L’amministrazione comunale di Besnate – assessorato alla Cultura, in collaborazione con Oplà Teatro, desidera adempiere al dovere civico di testimoniare la memoria delle vittime, tra cui molti bambini e donne, dell’odio fanatico della ideologia nazista in un territorio a noi limitrofo, il lago Maggiore.
Una strage per molti anni dimenticata, che fu la prima “caccia all’ebreo” per opera dei nazisti in Italia dopo l’armistizio dell’8 settembre.
A Oplà il merito di rammentarci il ruolo essenziale e imprescindibile del Teatro in una società democratica.
L’eccidio di Meina – la strage dimenticata
22-23 settembre 1943
Fu il primo sterminio nazifascista in territorio italiano: 16 uomini e donne, vecchi e bambini arrestati e rinchiusi in un albergo, quindi ammazzati e buttati nel lago. Unicamente perché ebrei. Una “piccola” strage della quale fu vittima una piccola colonia di ebrei greci fuggiti da Salonicco e rifugiati sulle sponde del lago. Ma malauguratamente incappati nella Leibstandarte Adolf Hitler, la divisione SS vanto e gloria del führer, scesa in Italia all’indomani dell’8 settembre.

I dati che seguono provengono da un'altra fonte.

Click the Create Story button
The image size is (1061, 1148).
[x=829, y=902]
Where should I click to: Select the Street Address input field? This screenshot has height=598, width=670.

L’Hotel Meina viene occupato dalle SS mercoledì 15 settembre 1943, tra le 9 e le 9,30 della mattina: le uscite vengono sbarrate e i sedici ebrei ospiti dell’hotel vengono identificati e rinchiusi, ammassati in un’unica stanza all’ultimo piano.
Alberto Behar, titolare dell’albergo, e la sua famiglia (la moglie Eugenia e quattro figli), ebrei con cittadinanza turca, vengono sequestrati insieme agli altri prigionieri.
Nelle prime ore del mattino Alberto Behar viene prelevato da due soldati tedeschi e condotto al comando di Baveno. L’intervento diretto del console turco – amico di famiglia e ospite presso la villa dei Behar a Meina in seguito al bombardamento della sede del consolato turco a Milano – impone ai tedeschi la liberazione del Signor Behar, minacciando di scatenare un incidente diplomatico (la Turchia era ancora un paese neutrale). Da quel momento i Behar, pur sotto sequestro, possono girare per l’albergo con l’assoluto divieto di uscire.
Dopo una settimana, gli ebrei tenuti sotto sequestro vengono uccisi: 12, a gruppi di quattro, durante la notte del 22 settembre, 4 (Dino Fernandez Diaz e i tre nipoti) la notte del 23. I loro corpi vengono gettati con zavorre nelle acque del lago, a qualche centinaio di metri di distanza del paese.
Alcuni corpi affiorano dopo il primo giorno e vengono riconosciuti da alcuni abitanti del luogo.
La famiglia Behar riuscirà a salvarsi trovando rifugio in Svizzera.
Le vittime
Meina (16 vittime): Marco Mosseri, anni 55; Ester Botton, anni 52; Giacomo Renato Mosseri, anni 22; Odette Uziel, anni 19. – Dino Fernandez Diaz, anni 76; Pierre Fernandez Diaz, anni 46; Liliana Scialom, anni 36; Jean Fernandez Diaz, anni 17; Robert Fernandez Diaz, anni 13; Blanchette Fernandez Diaz, anni 12. – Raoul Torres, anni 48; Valerie Nahoum, anni 49. – Vittorio Haim Pompas, anni 31. – Vitale Cori, anni 26. – Lotte Froehlich Mazzucchelli, anni 38. – Daniele Modiano, anni 51.
I carnefici
Il processo si celebra a Osnabrück (Germania) nel 1968. Dopo sei mesi di dibattito, con 61 udienze – alcune delle quali in rogatoria a Milano – e la convocazione di 180 testimoni tedeschi e italiani, con sentenza del 5 luglio 1968 la Corte, composta de tre giudici togati e sei giudici popolari, ha riconosciuto tutti e cinque gli imputati colpevoli: ergastolo per gli ex capitani delle SS Röhwer, Krueger e Schnelle, riconosciuti autori delle stragi poichè diedero l’ordine di uccidere; condanna a tre anni per concorso in omicidio in qualità di esecutori materiali in dodici casi per i due ex sottufficiali Oskar Schultz e Ludwig Leithe.
In seguito al ricorso degli imputati contro la sentenza di condanna della Corte di assise di Osnabrück, due anni dopo la Corte Suprema di Berlino proscioglierà gli imputati e ne ordinerà la scarcerazione, dichiarando i reati prescritti, con sentenza definitiva dell’aprile 1970.